Man muss nicht Keynesianer sein, um zu begreifen, dass die verheerenden Wirtschaftsdaten, die nach jeder weiteren Sparrunde aus Griechenland (aber auch anderen Eurozone-Ländern wie Irland, Spanien oder Portugal) gemeldet werden, etwas mit dem durch die Sparprogramme ausgelösten Rückgang der gesamtwirtschaftlichen Nachfrage zu tun hat - und damit nicht nur massive Arbeitsmarkt- und Sozialprobleme auslöst, sondern selbst das Konsolidierungsziel gefährdet. Deshalb wird der Ruf lauter, die restriktiven strukturellen Maßnahmen des Fiskalvertrags durch einen 'Neuen Marshall Plan' zu ergänzen, der Wachstumsimpulse insbesondere in den am schlimmsten betroffenen Ländern setzen soll.
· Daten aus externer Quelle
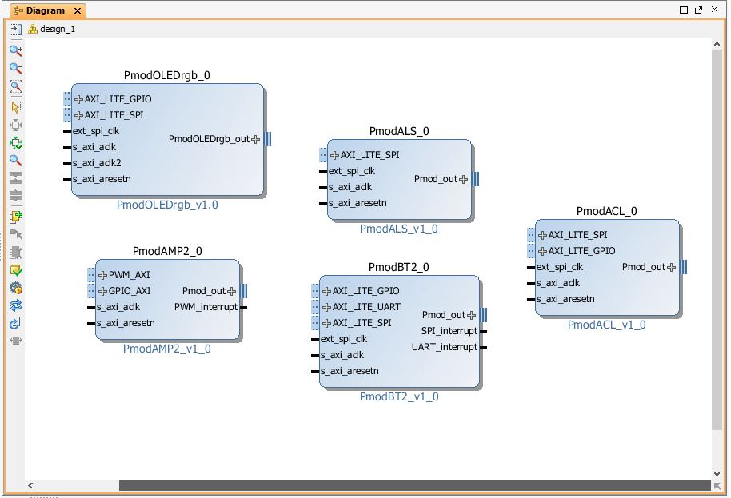Activate the select area arrow tool

[16, 107]
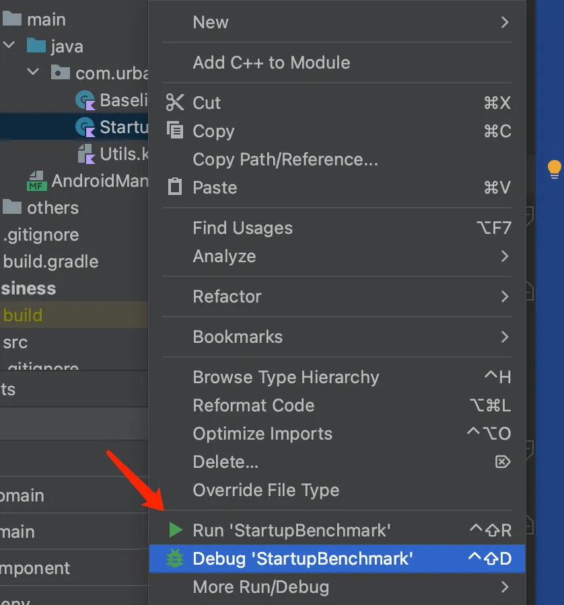Select the highlighted build folder
Viewport: 564px width, 605px height.
coord(23,315)
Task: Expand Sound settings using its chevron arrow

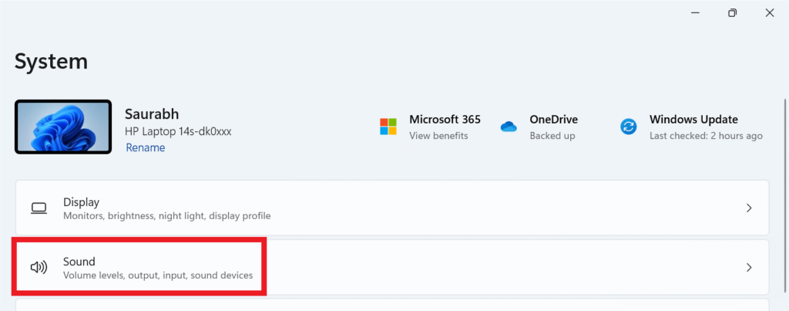Action: [749, 268]
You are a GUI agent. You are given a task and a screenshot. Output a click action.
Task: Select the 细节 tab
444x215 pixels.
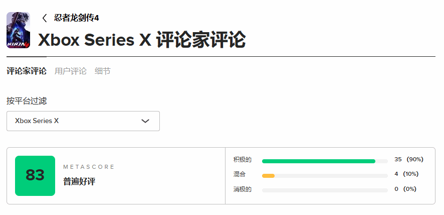coord(103,71)
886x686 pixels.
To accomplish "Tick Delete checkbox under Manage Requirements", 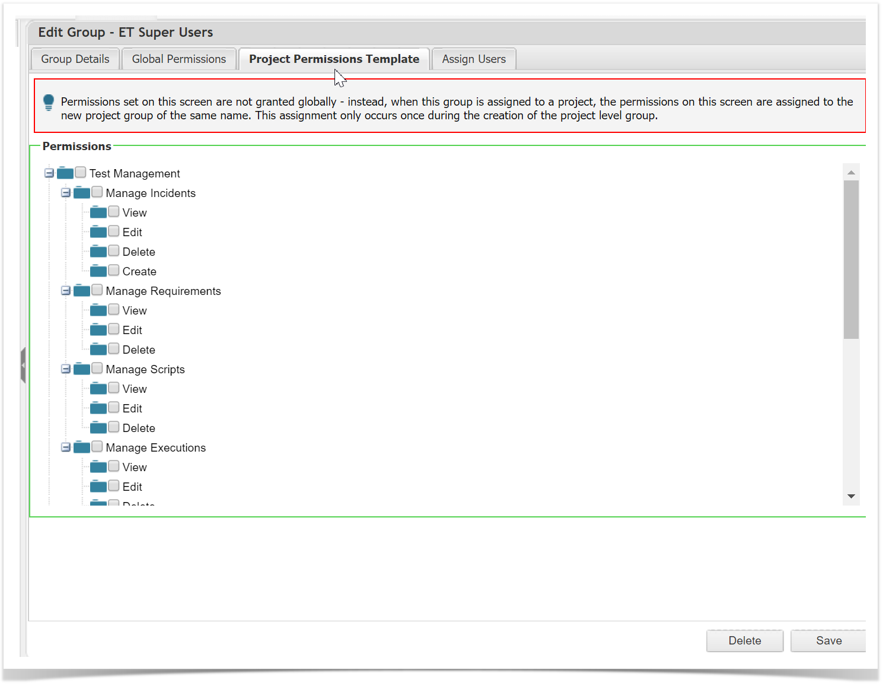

Da auf nationaler Ebene nach den Maßgaben des Fiskalvertrags dafür keinerlei Spielräume mehr besteht, die EU aber über keine eigenständigen Möglichkeiten verfügt durch Schuldenaufnahme ('deficit spending') diese Rolle zu übernehmen, wird auf die im EU-Haushalt vorhandenen Mittel verwiesen und eine 'Konzentration' der Bereitstellung für besonders betroffene Länder ins Spiel gebracht (als Kriterium wird eine überdurchschnittlich hohe Jugendarbeitslosigkeit genannt). Nach dieser Lesart stehen noch etwa 80 Mrd. Euro aus den EU-Strukturfonds unverausgabt zur Verfügung - eine Summe, die tatsächlich, wenn sie denn auf wenige Länder konzentriert werden könnte, beachtliche Wachstumsimpulse setzen würde (zum Vergleich: die staatlichen Investitionen Griechenlands betrugen im Jahr 2011 etwa 5 Mrd. Euro!). Tatsächlich aber handelt es sich bei den 80 Mrd. Euro um etwa jene Mittel des EU-Strukturfonds, die für die letzten beiden Jahre des Finanzplanungszeitraumes von 2007-2013 vorgesehen sind. Diese Mittel sind nach einen feste Schlüssel bereits vergeben und die besonders betroffenen Ländern bereits jetzt wesentlich daran beteiligt - so erhält Griechenland pro Einwohner 260 Euro, Deutschland nur 45 Euro! Zusätzliche Konzentration, die allenfalls geringe expansive Effekte zeigen könnte, wird sich im europäischen Verteilungskampf kaum durchsetzen lassen.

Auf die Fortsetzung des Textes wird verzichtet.